Esto, que es fatal en los procesos físicos, no lo debería ser tanto en
lo que hace a la dinámica del acontecer cultural; aunque el peligro de
entropía se torna real cuando por diversas circunstancias —históricas,
sociológicas y espirituales— un orbe cultural
llega a confundir los parámetros de valoración y no logra separar
el trigo de la paja, algo que se impone naturalmente tras cada cosecha. Crónica
de un frustrado abuelicidio y lo que antes hubo Corría
el año 1988. El ambiente cultural uruguayo se vio de pronto sacudido por
una múltiple polémica —que implicó a medios de prensa como Brecha, La
Hora Cultural, Cuadernos de Marcha y
otros—, cuyo núcleo sustancial consistió en un agresivo
cuestionamiento a la Generación del 45. Llevó adelante tales escaramuzas
cierto pelotón integrado por un puñado de jóvenes que por entonces
asomaba al panorama de las letras, y entre las características de su
accionar estuvo la curiosa unanimidad de centrar todas sus baterías en un
escritor en especial: Mario Benedetti. Este, a esa altura ya no respondía
al perfil de típico representante de aquella promoción caracterizada por
un intenso rigor crítico. Otra
característica de la acción de estos “nuevos” fue la superficialidad
y la tendencia a lo esquemático, al personalizar los ataques sin analizar
obras ni posturas estéticas, evidenciando así carencia de
lecturas y poca reflexión. Sorprendió
la no participación en la polémica del propio escritor vapuleado
—quien apenas si realizó algún comentario sobre la tristeza que le
daba el trato agresivo de “esos buenos muchachos”— y tampoco de
otras figuras de la constelación de los cuarenta. La excepción fue
Hugo Alfaro, quien terció en el diferendo desde Brecha; pero
Alfaro, por haberse mantenido activo en lo periodístico en plenos años
ochenta, por su peculiar sensibilidad e interés ante las propuestas
culturales de la gente más joven, no era para nada representativo de la
perspectiva del 45. Pero
el más grueso error de estos confusos parricidas del final de los ochenta
fue haber errado en la propia estrategia generacional que estaban
ensayando: no se dieron cuenta que lo que pretendían perpetrar era más
bien un “abuelicidio”. Daría la impresión que ignoraban que mucha
agua había corrido bajo los puentes desde los cincuenta y primeros años
sesenta, y que luego habían aparecido, además de los inevitables epígonos,
muchos escritores y críticos que poco tenían que ver con aquellos. Esos
jóvenes irascibles magnificaron la hipotética incidencia que seguía
teniendo la promoción de los cuarenta entre nosotros. El equívoco que
tal vez los confundiera estuvo en la objetiva ausencia de revisión de la
tarea de los del 45. Qué
pasó luego Aquel
ataque de los nietos literarios al abuelo Benedetti fue, no cabe duda, un
parto de los montes. La montaña que amenazaba polémica mediante, con
engendrar un elefante, parió apenas el clásico ratonzuelo... Pero el
tiempo siguió andando y desde entonces transcurrieron muchos años. En
ese lapso se ha ido desarrollando la entropía a que aludíamos al inicio.
————
» **TAREAS ESCRITAS**
• 1. En el fragmento sobre la polémica contra la Generación del 45, ¿en qué escritor concentraron sus ataques los jóvenes?
• 2. Prolonga el fragmento sobre la polémica contra la Generación del 45 a partir de su última oración.

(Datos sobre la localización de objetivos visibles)
————
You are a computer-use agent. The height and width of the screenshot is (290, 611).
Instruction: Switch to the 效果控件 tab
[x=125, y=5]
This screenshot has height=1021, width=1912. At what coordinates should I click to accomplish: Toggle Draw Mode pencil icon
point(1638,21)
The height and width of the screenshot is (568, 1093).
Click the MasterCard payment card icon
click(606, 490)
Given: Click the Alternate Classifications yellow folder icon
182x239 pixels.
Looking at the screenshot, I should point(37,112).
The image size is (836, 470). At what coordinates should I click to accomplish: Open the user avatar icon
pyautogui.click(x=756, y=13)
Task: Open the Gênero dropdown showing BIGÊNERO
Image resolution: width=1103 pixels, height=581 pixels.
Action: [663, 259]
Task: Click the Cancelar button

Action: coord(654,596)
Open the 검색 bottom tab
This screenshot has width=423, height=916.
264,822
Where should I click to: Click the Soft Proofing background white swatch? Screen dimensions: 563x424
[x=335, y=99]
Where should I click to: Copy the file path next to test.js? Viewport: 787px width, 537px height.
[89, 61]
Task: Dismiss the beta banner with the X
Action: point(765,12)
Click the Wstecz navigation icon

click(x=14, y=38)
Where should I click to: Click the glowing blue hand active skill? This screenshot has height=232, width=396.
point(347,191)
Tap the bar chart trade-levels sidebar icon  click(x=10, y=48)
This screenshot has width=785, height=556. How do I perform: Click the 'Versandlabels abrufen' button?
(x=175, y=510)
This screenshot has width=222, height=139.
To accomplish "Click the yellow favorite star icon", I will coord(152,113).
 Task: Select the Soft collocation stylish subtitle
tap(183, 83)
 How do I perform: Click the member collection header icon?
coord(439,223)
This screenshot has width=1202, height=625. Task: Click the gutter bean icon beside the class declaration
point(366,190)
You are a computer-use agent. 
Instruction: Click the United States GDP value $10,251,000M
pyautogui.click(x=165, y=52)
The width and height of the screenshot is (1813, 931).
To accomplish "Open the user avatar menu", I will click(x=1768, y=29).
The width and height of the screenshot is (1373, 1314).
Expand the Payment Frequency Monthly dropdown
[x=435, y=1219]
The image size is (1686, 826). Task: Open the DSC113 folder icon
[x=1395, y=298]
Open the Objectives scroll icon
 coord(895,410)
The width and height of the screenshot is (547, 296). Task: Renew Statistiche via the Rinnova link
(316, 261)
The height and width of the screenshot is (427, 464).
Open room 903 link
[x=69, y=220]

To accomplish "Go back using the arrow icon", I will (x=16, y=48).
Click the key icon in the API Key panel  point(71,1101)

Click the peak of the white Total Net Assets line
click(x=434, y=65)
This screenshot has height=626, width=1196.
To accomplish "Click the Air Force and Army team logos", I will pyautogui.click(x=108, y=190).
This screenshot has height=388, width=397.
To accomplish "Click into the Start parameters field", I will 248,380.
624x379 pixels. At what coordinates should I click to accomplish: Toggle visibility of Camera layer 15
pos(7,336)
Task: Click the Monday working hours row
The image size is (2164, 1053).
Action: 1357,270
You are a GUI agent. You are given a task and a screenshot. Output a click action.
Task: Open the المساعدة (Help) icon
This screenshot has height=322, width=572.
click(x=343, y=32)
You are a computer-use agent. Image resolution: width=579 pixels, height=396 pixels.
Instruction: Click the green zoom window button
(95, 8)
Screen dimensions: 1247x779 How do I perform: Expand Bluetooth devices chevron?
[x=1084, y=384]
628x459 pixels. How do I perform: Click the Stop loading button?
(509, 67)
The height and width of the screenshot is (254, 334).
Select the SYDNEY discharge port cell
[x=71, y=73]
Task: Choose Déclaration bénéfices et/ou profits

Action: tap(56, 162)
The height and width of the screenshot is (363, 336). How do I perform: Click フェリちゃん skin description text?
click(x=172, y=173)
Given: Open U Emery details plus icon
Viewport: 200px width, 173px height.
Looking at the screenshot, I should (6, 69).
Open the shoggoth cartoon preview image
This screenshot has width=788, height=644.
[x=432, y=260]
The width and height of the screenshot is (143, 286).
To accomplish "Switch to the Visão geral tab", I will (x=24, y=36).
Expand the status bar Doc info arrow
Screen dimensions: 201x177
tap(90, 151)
————
» **RESPUESTAS DEL EJERCICIO**
• 1. En Mario Benedetti.

• 2.
Se trató de un proceso complejo, causado sobre todo por
ausencia de modelos conceptuales en el accionar crítico. Y la
consecuencia no se hizo esperar: hoy vale más la confusa y elemental
opinión de algún comentarista de sociales, o la insustancial de una señora
que conduzca un programa radial, que la de críticos con años de estudio
y con visión profunda del hecho literario. Además, estos últimos ya son
aves exóticas, pues parte de los espacios estratégicos en las páginas
de cultura más prestigiosas han sido monopolizados en general por gente
poco formada. Lo
más grave es que la propia dinámica de las páginas y espacios en la
prensa propicia la levedad. Se
oscila entre los ditirambos
sobre el libro que tal o cual editorial
poderosa (de preferencia multinacional) quiere destacar o promover,
y el ninguneo flagrante de todo aquello no demasiado “contabilizable”.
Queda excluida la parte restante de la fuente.